◆ **DOCUMENT SECTION**
• • • •

China-Africa: Zambia picks Chinese firm to run Luanshya copper mine

Zambia, Africa’s top copper producer, has picked a Chinese firm to run a major mine, widening China’s influence in the sector at a time when the metal is rising on prospects of a global economic recovery.

LUANSHYA, ZAMBIA REUTERS -
Zambia, Africa’s top copper producer, has picked a Chinese firm to
run a major mine, widening China’s influence in the sector at a time when the
metal is rising on prospects of a global economic recovery.
Zambia’s President Rupiah Banda said China’s NFC Africa will take a
majority stake in the closed Luanshya Copper Mines (LCM), which will reopen
later in May.
The LCM, which was a joint venture of the Bein Stein Resources Group
(BSRG) and International Mineral Resources (IMR), shut the mine in December,
citing lower metal prices.
“The major concern of most of the people in the country is how
much capital will they inject into that mine, we know that they understand
cost implications, but it’s one thing to believe you can put it as part of the
other mines that you own and another to inject the 500 million plus capital
required to inject into that mine and revive it, and there are huge
liabilities which will of course be taken up by the government I am sure, and
whether government will really pay off the miners retrenched and who won’t be
absorbed, is another question because this becomes a hazard as well,”
said Chibamba Kanyama, an economic analyst, in Lusaka.

• • • •

◆ **MATERIAL SHOWN**
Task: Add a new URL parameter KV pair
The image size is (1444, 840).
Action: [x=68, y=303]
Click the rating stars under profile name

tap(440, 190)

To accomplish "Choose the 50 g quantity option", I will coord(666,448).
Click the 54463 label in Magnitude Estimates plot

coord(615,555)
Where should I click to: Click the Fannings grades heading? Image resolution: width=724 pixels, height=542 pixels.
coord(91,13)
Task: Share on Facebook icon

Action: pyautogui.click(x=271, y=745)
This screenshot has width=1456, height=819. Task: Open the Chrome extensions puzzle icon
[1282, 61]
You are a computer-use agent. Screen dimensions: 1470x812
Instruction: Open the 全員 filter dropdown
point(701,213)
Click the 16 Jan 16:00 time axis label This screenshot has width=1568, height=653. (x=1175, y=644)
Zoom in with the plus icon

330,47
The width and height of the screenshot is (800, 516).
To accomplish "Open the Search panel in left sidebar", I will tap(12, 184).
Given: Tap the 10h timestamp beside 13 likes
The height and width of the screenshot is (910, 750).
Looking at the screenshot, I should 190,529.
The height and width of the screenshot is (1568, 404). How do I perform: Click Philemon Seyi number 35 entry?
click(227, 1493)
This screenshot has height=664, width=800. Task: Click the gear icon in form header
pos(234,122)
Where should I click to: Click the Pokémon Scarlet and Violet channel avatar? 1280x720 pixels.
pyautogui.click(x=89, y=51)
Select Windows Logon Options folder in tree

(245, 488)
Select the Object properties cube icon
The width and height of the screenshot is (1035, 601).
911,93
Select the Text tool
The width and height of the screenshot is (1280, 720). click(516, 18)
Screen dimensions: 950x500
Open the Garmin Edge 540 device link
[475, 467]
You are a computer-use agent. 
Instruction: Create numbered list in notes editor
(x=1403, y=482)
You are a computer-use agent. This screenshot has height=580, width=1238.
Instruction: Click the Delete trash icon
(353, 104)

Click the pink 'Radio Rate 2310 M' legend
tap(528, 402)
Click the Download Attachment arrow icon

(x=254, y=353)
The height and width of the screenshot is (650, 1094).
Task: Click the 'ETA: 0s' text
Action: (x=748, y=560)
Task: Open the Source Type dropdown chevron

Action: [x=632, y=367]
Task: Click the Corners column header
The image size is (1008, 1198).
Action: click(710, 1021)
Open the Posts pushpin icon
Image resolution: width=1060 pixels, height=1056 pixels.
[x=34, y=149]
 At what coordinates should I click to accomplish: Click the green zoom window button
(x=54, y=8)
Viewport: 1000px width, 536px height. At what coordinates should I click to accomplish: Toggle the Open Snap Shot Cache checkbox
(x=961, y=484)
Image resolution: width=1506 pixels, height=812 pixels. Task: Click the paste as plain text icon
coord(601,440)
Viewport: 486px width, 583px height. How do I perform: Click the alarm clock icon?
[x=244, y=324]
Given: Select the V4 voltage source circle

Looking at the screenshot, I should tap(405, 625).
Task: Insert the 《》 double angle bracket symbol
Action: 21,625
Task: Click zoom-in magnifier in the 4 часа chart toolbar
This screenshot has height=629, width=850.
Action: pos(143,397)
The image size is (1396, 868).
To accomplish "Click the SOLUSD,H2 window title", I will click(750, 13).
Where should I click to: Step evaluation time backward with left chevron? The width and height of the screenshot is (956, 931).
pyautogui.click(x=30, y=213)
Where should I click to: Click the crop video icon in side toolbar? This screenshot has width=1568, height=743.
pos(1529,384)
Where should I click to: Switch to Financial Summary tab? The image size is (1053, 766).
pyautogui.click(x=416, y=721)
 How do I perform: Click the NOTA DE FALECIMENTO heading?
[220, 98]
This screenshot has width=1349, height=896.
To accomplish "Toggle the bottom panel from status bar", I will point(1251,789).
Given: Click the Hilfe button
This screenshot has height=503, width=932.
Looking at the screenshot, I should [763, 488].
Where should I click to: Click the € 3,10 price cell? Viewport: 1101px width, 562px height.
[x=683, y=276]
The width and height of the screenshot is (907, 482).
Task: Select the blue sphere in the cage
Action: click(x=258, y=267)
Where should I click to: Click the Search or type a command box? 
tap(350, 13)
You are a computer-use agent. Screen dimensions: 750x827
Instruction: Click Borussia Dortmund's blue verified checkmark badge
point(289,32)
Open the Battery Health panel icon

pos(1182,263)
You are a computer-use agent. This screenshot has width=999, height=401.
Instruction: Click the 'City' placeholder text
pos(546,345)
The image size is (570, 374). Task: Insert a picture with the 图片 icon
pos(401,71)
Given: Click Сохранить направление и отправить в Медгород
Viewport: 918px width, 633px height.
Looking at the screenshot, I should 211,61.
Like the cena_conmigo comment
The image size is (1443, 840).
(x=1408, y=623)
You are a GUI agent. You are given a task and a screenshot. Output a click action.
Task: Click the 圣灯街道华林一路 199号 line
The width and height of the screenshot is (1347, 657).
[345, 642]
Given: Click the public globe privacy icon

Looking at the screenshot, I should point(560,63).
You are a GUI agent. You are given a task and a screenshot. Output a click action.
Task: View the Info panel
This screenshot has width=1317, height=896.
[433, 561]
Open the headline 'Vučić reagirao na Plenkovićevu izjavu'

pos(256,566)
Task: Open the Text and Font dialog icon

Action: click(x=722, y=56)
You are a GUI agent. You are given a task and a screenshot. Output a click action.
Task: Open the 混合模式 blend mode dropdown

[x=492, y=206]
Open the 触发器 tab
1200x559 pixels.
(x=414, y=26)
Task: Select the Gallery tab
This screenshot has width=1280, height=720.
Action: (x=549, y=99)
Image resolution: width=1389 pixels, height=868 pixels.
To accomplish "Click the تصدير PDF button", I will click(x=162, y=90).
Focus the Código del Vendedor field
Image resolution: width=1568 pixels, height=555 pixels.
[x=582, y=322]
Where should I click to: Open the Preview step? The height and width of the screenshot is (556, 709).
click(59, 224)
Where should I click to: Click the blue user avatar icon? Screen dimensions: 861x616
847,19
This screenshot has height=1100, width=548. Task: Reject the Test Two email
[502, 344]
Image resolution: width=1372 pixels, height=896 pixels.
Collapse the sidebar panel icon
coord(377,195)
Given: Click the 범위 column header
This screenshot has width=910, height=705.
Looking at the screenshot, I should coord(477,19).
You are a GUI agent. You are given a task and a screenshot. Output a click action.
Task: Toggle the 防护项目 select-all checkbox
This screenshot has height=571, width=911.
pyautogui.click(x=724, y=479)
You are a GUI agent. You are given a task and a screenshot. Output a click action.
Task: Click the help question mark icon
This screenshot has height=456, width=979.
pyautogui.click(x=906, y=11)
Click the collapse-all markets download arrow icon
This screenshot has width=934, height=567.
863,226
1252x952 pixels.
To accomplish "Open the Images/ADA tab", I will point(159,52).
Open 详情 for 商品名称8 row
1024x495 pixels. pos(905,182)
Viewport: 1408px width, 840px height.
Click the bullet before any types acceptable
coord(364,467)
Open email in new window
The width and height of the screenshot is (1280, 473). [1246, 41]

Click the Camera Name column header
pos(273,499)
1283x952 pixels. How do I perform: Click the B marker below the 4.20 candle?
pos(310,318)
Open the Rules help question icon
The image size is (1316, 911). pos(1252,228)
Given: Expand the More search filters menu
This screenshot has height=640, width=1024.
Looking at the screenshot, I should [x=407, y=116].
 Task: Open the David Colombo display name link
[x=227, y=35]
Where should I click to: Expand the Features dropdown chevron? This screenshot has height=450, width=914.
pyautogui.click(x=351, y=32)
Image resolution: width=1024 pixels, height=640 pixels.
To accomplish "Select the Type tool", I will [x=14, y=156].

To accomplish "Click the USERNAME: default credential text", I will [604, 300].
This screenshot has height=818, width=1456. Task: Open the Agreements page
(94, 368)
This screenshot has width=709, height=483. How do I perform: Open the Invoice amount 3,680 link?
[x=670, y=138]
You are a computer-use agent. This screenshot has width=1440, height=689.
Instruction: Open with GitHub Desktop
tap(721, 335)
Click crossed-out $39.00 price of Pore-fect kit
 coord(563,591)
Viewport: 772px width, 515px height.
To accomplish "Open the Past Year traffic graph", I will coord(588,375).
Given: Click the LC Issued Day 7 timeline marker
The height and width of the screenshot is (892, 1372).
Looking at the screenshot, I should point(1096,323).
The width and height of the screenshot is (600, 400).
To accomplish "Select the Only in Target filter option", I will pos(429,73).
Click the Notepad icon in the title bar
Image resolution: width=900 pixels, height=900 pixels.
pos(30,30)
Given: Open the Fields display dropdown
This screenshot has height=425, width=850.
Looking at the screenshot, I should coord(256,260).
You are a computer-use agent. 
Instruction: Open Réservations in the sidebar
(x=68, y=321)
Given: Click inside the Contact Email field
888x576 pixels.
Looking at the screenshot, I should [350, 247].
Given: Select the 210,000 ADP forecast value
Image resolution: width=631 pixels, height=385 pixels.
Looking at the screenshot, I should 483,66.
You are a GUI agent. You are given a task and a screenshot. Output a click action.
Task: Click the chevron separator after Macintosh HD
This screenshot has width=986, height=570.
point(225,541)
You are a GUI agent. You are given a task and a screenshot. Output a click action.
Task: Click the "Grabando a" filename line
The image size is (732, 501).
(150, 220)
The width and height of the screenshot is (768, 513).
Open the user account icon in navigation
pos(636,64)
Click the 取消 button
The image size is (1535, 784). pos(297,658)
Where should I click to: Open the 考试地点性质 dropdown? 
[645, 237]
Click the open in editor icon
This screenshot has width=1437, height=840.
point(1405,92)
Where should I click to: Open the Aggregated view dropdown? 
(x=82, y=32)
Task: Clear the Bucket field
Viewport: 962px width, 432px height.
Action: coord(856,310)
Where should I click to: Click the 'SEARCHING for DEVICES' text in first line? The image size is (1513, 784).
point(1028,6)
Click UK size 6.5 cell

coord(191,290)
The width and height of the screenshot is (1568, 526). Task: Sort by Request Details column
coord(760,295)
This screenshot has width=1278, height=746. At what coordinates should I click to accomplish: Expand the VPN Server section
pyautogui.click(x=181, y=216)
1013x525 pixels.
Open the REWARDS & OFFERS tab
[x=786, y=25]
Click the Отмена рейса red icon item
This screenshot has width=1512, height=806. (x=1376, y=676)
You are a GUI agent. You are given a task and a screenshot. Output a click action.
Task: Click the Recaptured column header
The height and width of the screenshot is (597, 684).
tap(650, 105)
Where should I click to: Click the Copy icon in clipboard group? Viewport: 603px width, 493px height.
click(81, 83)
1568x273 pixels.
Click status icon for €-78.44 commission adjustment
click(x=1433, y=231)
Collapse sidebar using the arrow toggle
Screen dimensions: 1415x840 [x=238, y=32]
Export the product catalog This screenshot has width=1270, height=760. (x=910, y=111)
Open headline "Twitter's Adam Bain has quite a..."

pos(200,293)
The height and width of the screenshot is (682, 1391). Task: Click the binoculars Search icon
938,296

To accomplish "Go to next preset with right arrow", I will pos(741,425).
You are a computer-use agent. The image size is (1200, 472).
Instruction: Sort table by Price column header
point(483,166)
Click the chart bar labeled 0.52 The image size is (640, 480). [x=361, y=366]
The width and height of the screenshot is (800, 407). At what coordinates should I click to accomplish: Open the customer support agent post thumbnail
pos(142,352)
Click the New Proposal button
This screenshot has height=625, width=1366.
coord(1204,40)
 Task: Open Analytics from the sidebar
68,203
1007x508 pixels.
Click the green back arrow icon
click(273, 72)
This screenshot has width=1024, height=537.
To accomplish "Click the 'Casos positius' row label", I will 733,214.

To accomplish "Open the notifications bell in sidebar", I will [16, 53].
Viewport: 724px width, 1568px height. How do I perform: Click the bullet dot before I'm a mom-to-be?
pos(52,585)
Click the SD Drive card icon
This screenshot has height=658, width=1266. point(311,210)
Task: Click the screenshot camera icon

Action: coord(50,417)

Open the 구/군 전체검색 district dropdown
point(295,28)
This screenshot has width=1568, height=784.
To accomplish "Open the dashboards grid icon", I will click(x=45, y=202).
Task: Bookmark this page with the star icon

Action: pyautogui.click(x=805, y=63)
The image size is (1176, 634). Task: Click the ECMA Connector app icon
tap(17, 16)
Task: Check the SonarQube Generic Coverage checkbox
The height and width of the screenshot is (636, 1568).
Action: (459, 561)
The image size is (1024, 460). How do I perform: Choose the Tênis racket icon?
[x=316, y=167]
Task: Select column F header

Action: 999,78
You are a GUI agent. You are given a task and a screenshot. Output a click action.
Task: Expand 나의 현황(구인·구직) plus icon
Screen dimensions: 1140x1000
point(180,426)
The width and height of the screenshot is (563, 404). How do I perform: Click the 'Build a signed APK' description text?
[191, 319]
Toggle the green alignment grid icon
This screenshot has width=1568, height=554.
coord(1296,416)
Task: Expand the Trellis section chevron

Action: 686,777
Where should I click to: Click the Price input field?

• • • •

◆ **EXERCISE 1**
Answer these from the news story about the Luanshya mine:
(a) Which firm will take a majority stake in Luanshya Copper Mines?
(b) In what month was the mine shut?
(c) In what city did Chibamba Kanyama make his remarks?
◆ **EXERCISE 2**
List every company or business group named in the news story about the Luanshya mine, leaving out the news agency in the dateline.

◆ **WORKED ANSWER 1**
(a) NFC Africa, a Chinese firm.
(b) December.
(c) Lusaka.

◆ **WORKED ANSWER 2**
- NFC Africa
- Luanshya Copper Mines (LCM)
- Bein Stein Resources Group (BSRG)
- International Mineral Resources (IMR)